▶ **INPUT DATA**:
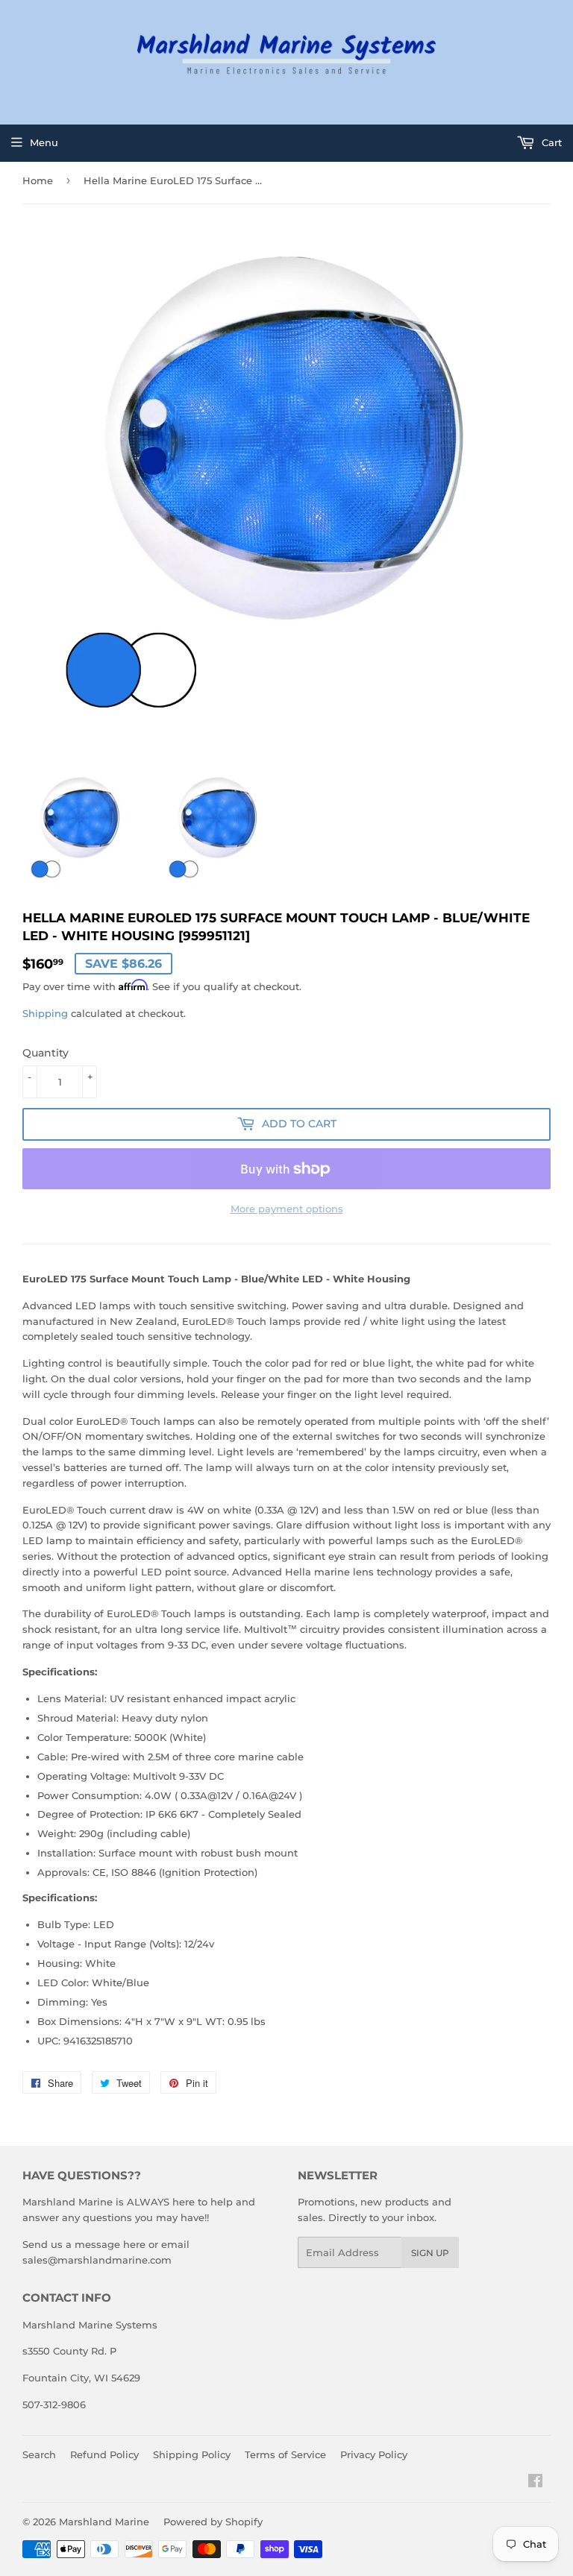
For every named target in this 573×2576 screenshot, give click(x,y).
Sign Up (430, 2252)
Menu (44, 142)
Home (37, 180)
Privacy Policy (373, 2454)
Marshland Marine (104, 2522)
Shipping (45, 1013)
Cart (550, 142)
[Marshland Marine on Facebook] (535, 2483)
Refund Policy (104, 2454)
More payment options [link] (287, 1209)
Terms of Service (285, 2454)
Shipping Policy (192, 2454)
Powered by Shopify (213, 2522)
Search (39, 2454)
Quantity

▶ **WHAT THE EXERCISE ASKS**: Counting the line that contains "Privacy Policy (373, 2454)" as the first, copy exactly every line through the end of the records, and nothing else.

▶ **RESPONSE FOR THIS EXERCISE**:
Privacy Policy (373, 2454)
Marshland Marine (104, 2522)
Shipping (45, 1013)
Cart (550, 142)
[Marshland Marine on Facebook] (535, 2483)
Refund Policy (104, 2454)
More payment options [link] (287, 1209)
Terms of Service (285, 2454)
Shipping Policy (192, 2454)
Powered by Shopify (213, 2522)
Search (39, 2454)
Quantity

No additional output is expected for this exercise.